Correlations in a band insulator

TL;DR

This paper investigates how electron correlations affect a covalent band insulator, revealing a transition to a Mott insulator and showing that correlations can reduce the energy gap, with implications for understanding insulating states.

Contribution

It demonstrates a discontinuous transition from a band insulator to a Mott insulator using dynamical mean-field theory, highlighting the role of correlations in gap renormalization.

Findings

Correlation decreases the energy gap in the band insulator.

Transition from band insulator to Mott insulator is discontinuous with hysteresis.
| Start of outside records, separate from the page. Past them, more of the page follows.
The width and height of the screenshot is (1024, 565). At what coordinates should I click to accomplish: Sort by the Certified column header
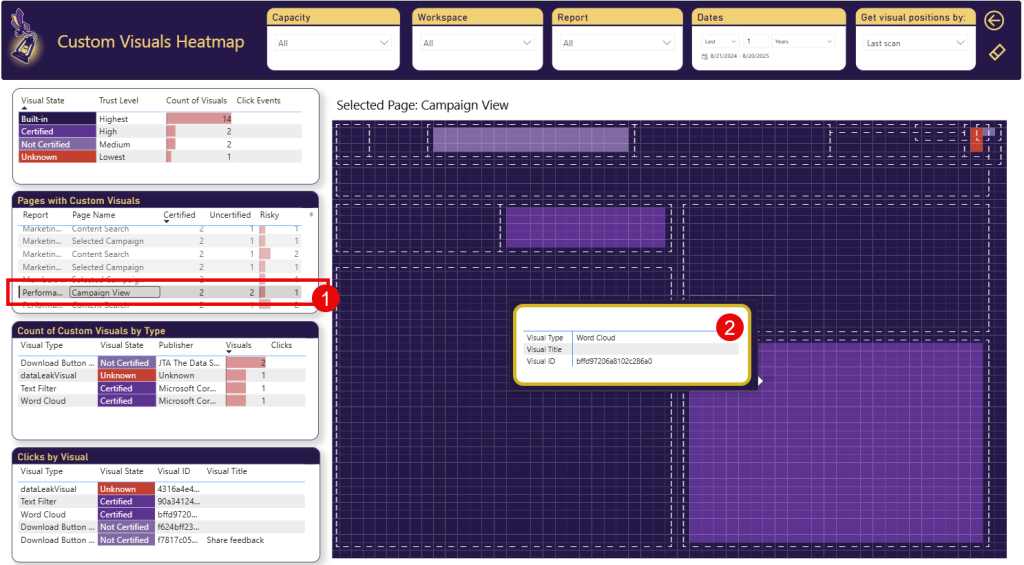[x=179, y=215]
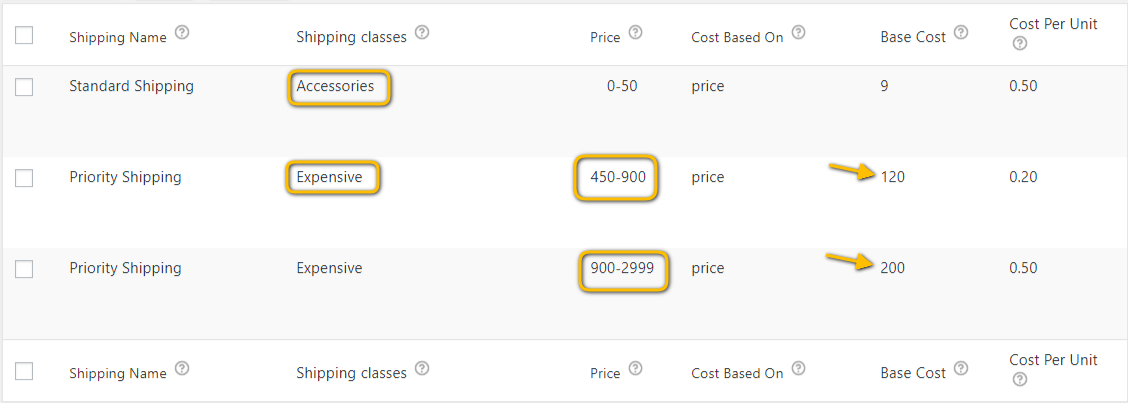Click help icon beside top Shipping classes header
This screenshot has width=1128, height=403.
pos(422,33)
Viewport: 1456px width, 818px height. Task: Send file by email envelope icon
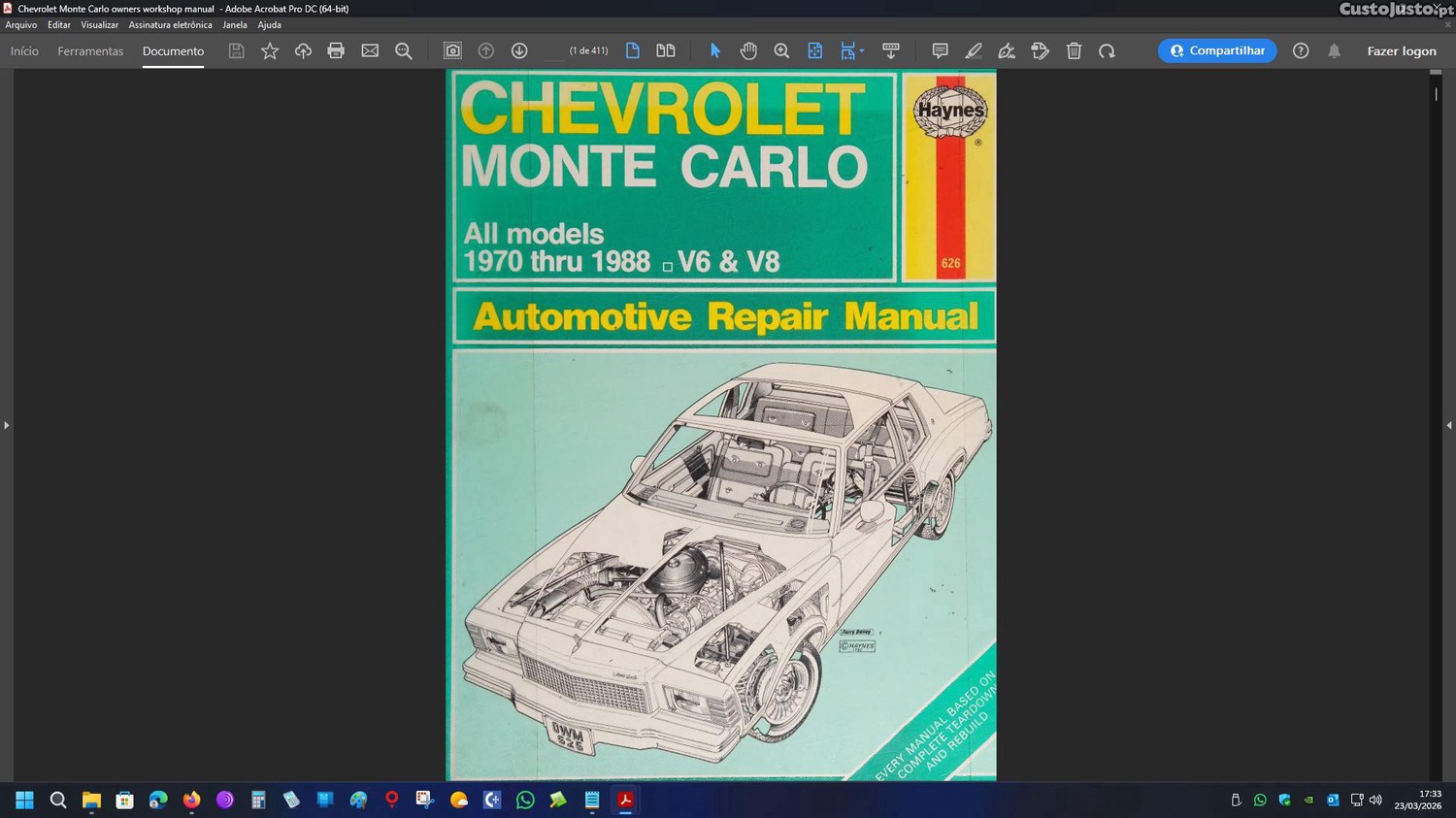pyautogui.click(x=370, y=50)
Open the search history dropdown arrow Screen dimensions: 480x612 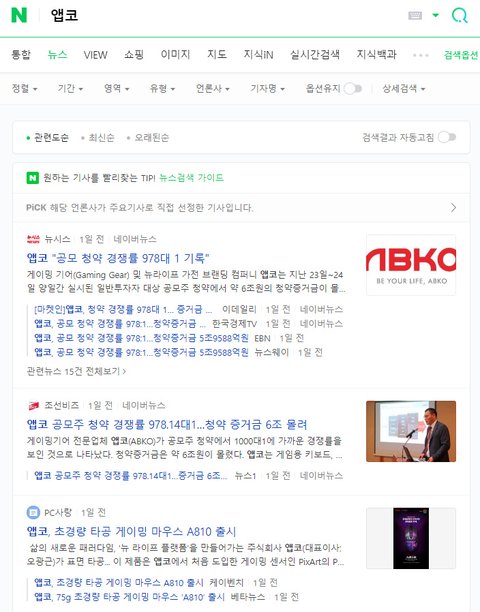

Spin gap is smaller than charge gap in the correlated phase.

Abstract

We study a model of a covalent band insulator with on-site Coulomb repulsion at half-filling using dynamical mean-field theory. Upon increasing the interaction strength the system undergoes a discontinuous transition from a correlated band insulator to a Mott insulator with hysteretic behavior at low temperatures. Increasing the temperature in the band insulator close to the insulator-insulator transition we find a crossover to a Mott insulator at elevated temperatures. Remarkably, correlations decrease the energy gap in the correlated band insulator. The gap renormalization can be traced to the low-frequency behavior of the self-energy, analogously to the quasiparticle renormalization in a Fermi liquid. While the uncorrelated band insulator is characterized by a single gap for both charge and spin excitations, the spin gap is smaller than the charge gap in the correlated system.